* [What the task asks] Revise the entries from the line containing "is (752, 535)." through the end of the entries, inclusive, by changing "particular" to "specific" and keeping everything else the same. Leave the pictures out of your answer.

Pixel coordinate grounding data
──────────
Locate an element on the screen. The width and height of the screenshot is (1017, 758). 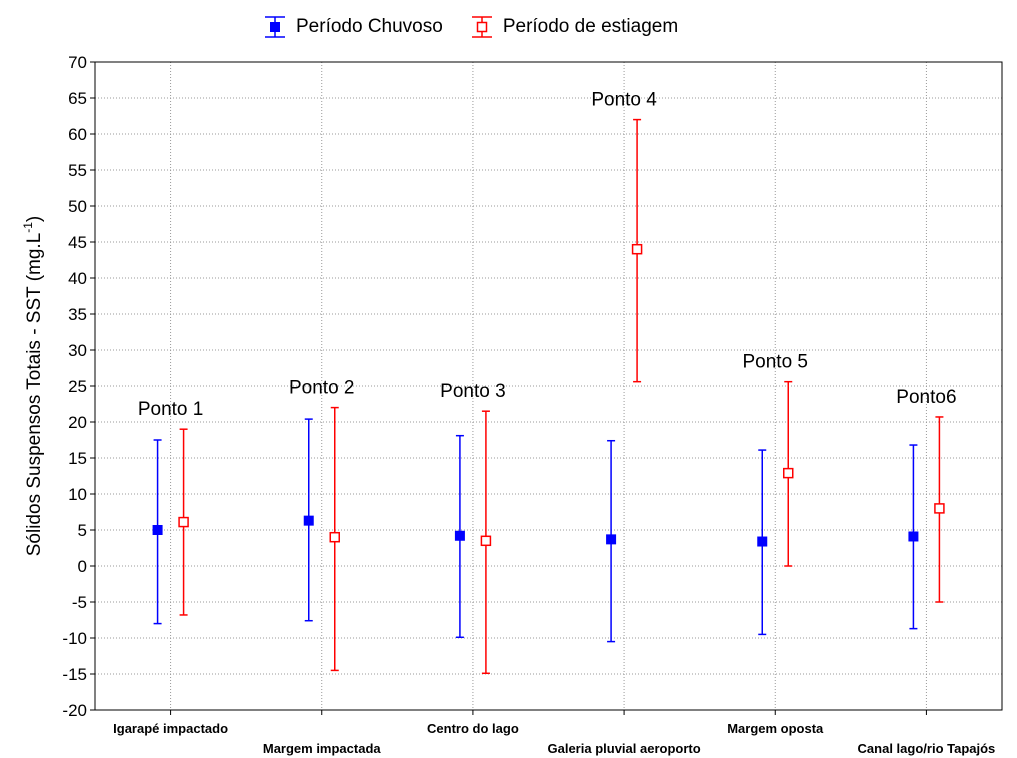
x-tick-label: Canal lago/rio Tapajós is located at coordinates (927, 748).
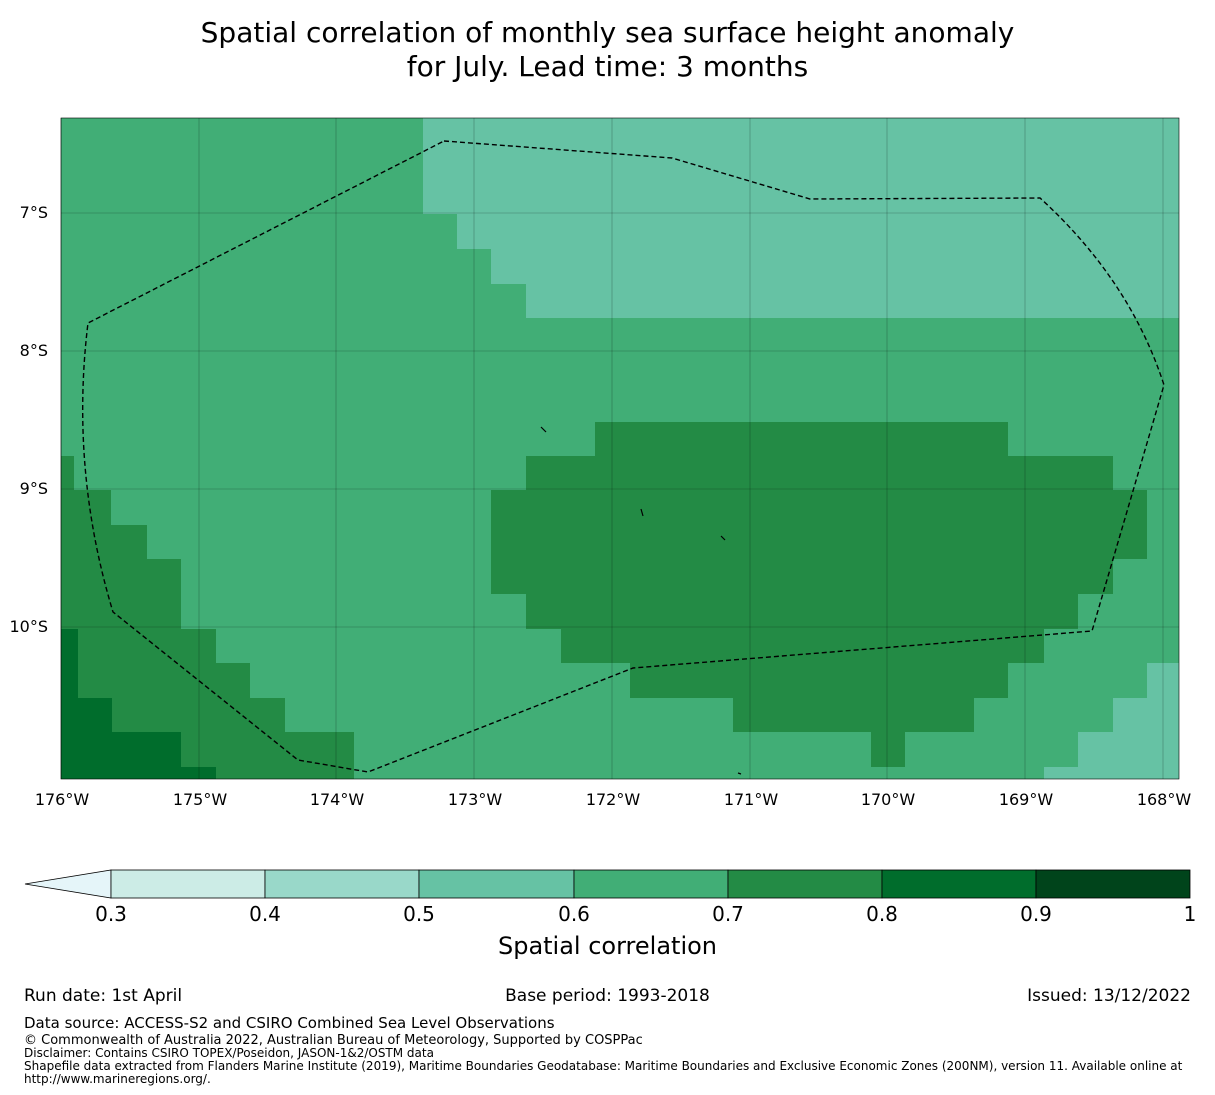 The height and width of the screenshot is (1095, 1215). What do you see at coordinates (888, 800) in the screenshot?
I see `lon-tick-label: 170°W` at bounding box center [888, 800].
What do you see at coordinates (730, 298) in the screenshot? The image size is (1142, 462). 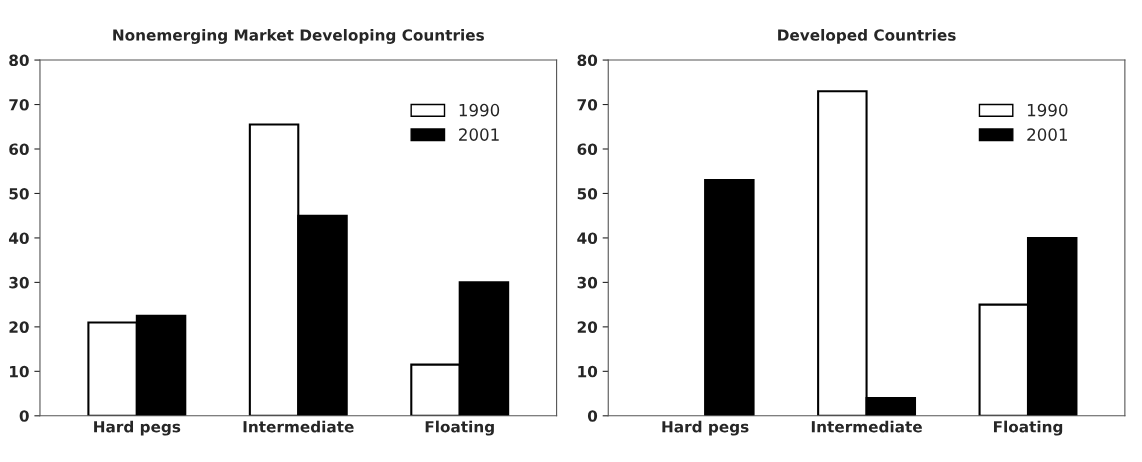 I see `bar` at bounding box center [730, 298].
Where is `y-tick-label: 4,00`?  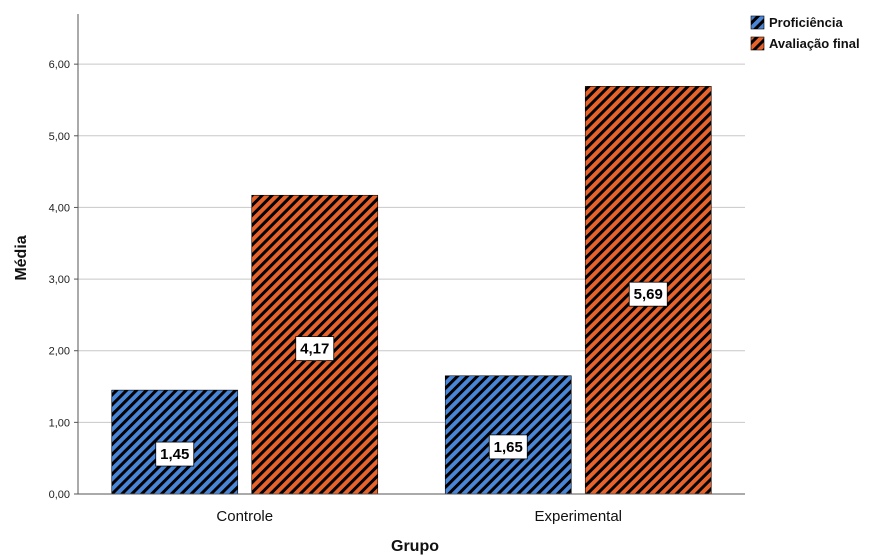
y-tick-label: 4,00 is located at coordinates (60, 208).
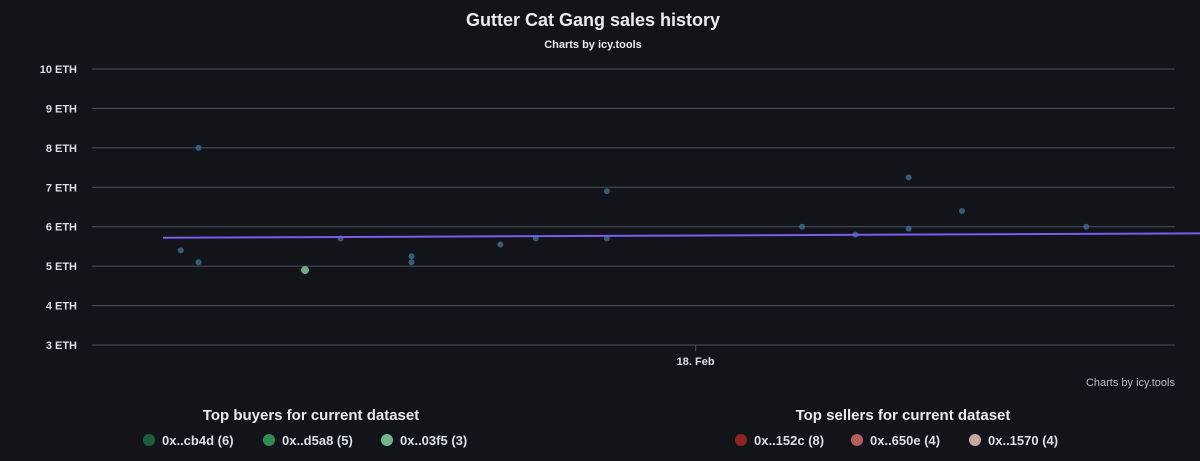 The height and width of the screenshot is (461, 1200). What do you see at coordinates (306, 270) in the screenshot?
I see `sale-point-buyer3` at bounding box center [306, 270].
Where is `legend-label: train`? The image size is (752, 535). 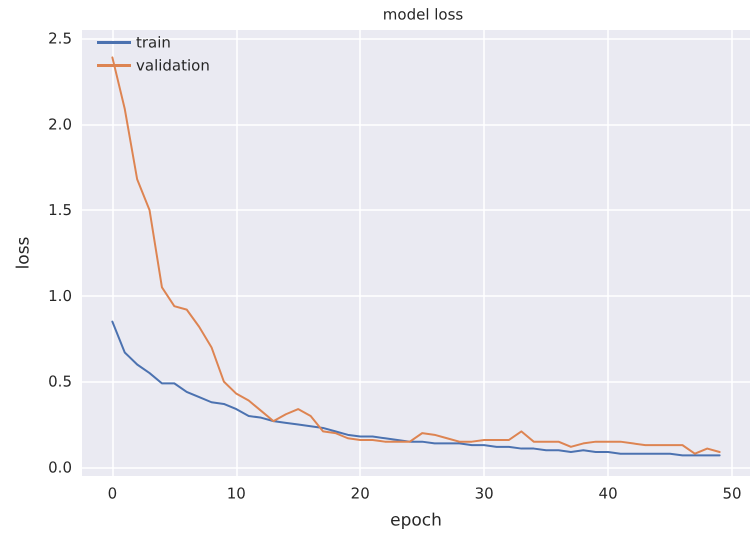
legend-label: train is located at coordinates (154, 43).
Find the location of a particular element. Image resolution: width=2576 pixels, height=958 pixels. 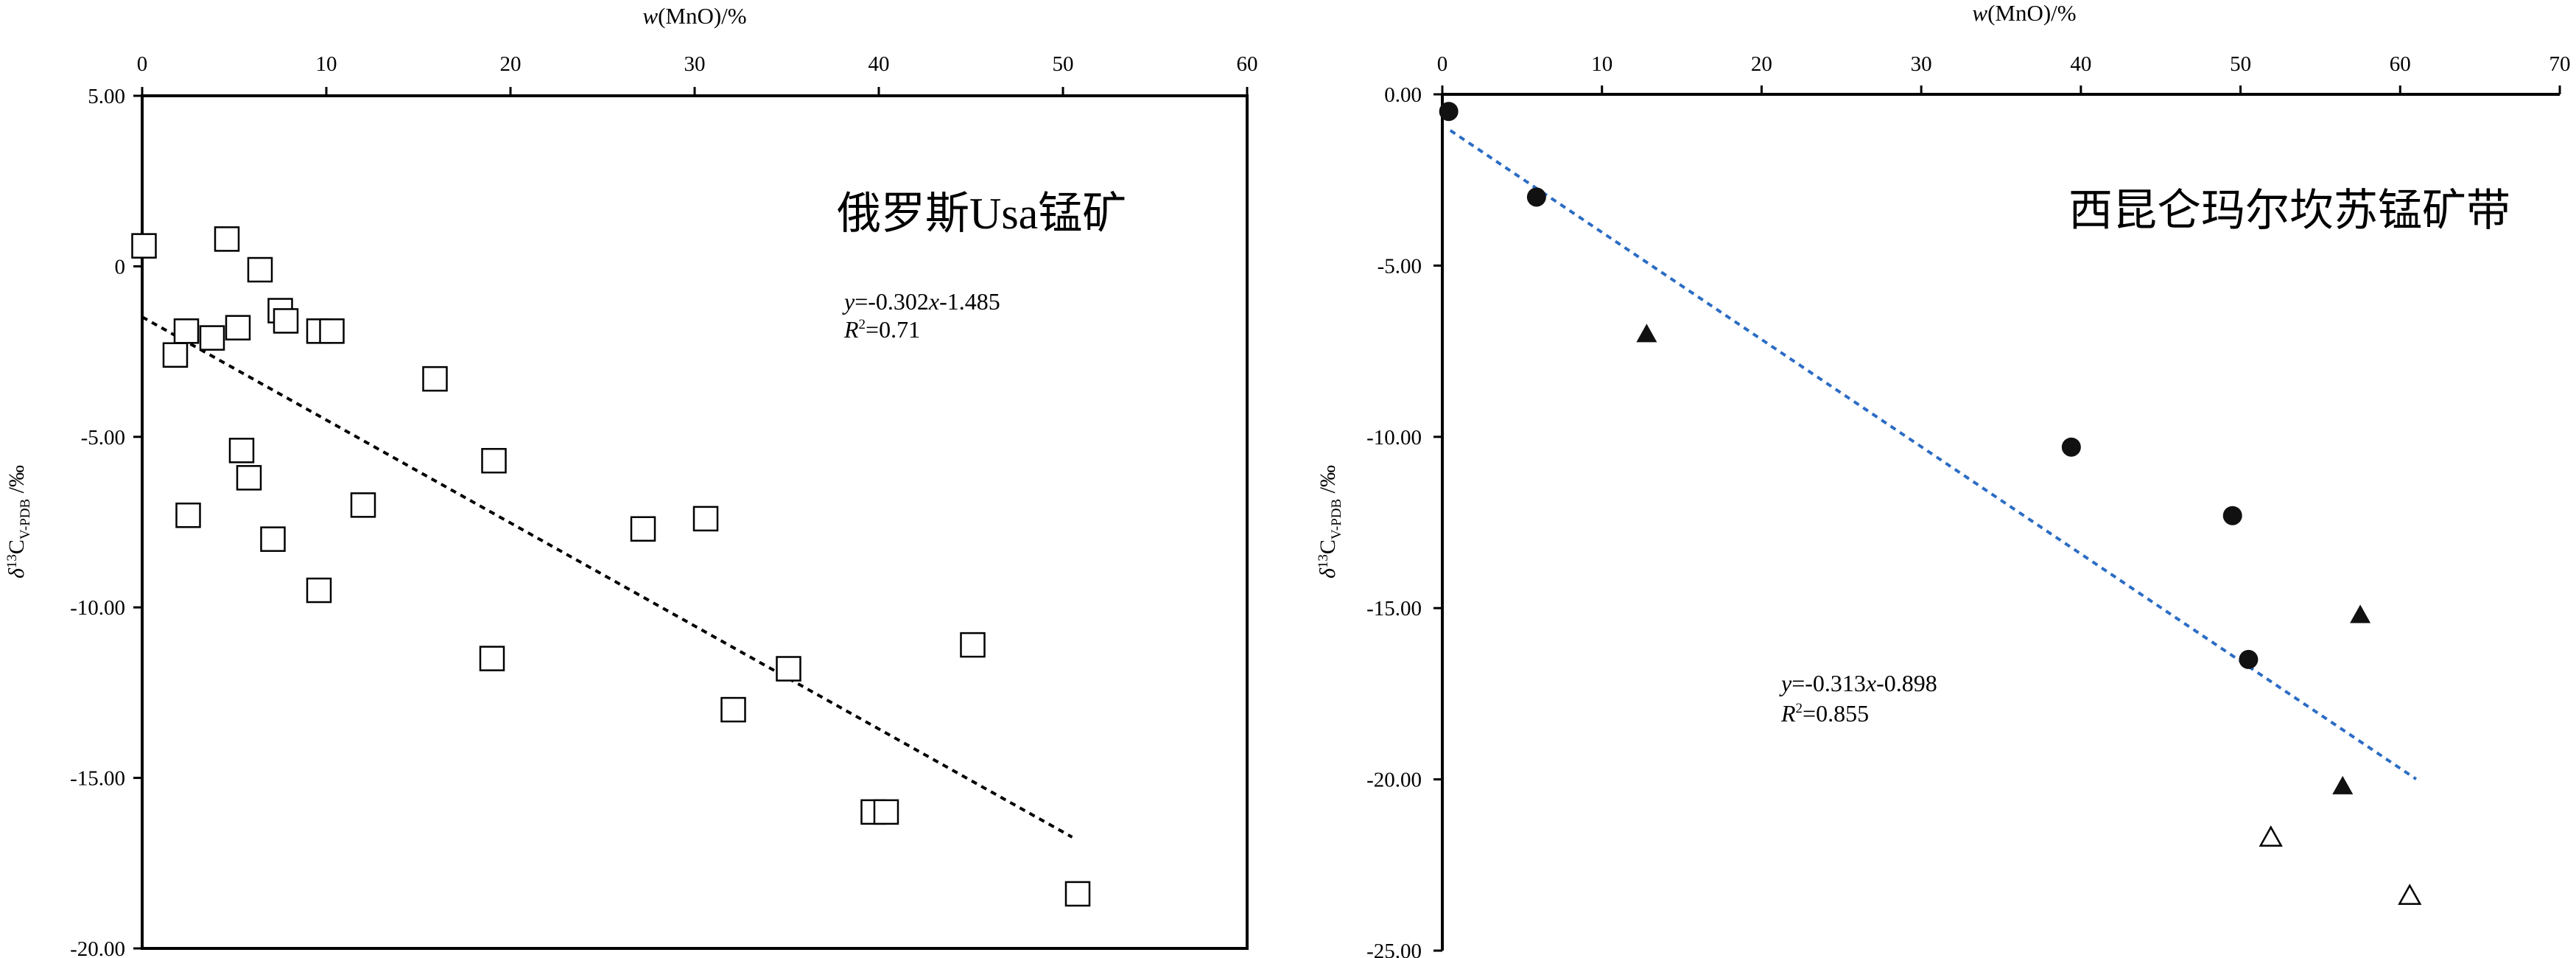

right-x-tick-label: 60 is located at coordinates (2400, 64).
──────────
* [Result of the exercise]
Where is `legend-label: train`? The image size is (752, 535). 
legend-label: train is located at coordinates (154, 43).
Find the location of a specific element. Image resolution: width=2576 pixels, height=958 pixels. 

right-x-tick-label: 60 is located at coordinates (2400, 64).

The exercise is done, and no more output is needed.